Technically, this book is comprised of two short stories ‘Black Orchids’ and ‘Cordially Invited to Meet Death’, but the stories are intertwined and both are favorites.  The first story, ‘Black Orchids’ starts with Archie being sent to a flower show to scout out some rare orchids, and ends with Wolfe, Archie, Inspector Cramer, and a couple of cohorts sitting in Wolfe’s own fumigation room, waiting to be poisoned.  ‘Cordially Invited to Meet Death’ involves murder by tetanus.  What’s more to say?”

Thanks again, Becky M.! So, any other Rex Stout fans out there? Which book is your favorite?

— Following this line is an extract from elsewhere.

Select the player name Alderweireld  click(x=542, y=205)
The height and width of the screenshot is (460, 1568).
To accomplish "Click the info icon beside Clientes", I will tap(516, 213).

If there’s a book or series you’d like us to review here on the Half Price Blog, give us a shout.

— Becky G.

4 thoughts on “Staff Picks: Top 5 Rex Stout Mysteries

  1. The best Nero Wolfe mystery is "In the Best Families", the final of the Zeck trilogy.But it's not the Wolfe to start with; to appreciate that one, you have to know Wolfe and Archie very well.The first two Zeck novels are great, too – "And Be a Villain" and "The Second Confession". But I think they're all worth reading. I don't think the earliest ones wear as well as the later ones, though – so I think "Some Buried Caesar" isn't the bst choice for a Wolfe newbie.

  2. I agree with Some Buried Caeser. Not sure about some of the others, but that's only because it's a 40 way tie for #1 — almost impossible to narrow it down to 5 best.

  3. The best Nero Wolfe mystery is “The Doorbell Rang” where Wolfe took on the FBI ! I believe it was also the best-selling of all Wolfe mysteries. Highly recommended & I believe it has been adapted to TV twice.

  4. The best Nero Wolfe mystery is whichever one I’m reading at the moment. I guess I’m a NW junkie – been through the entire series eight or ten times and still appreciate each one.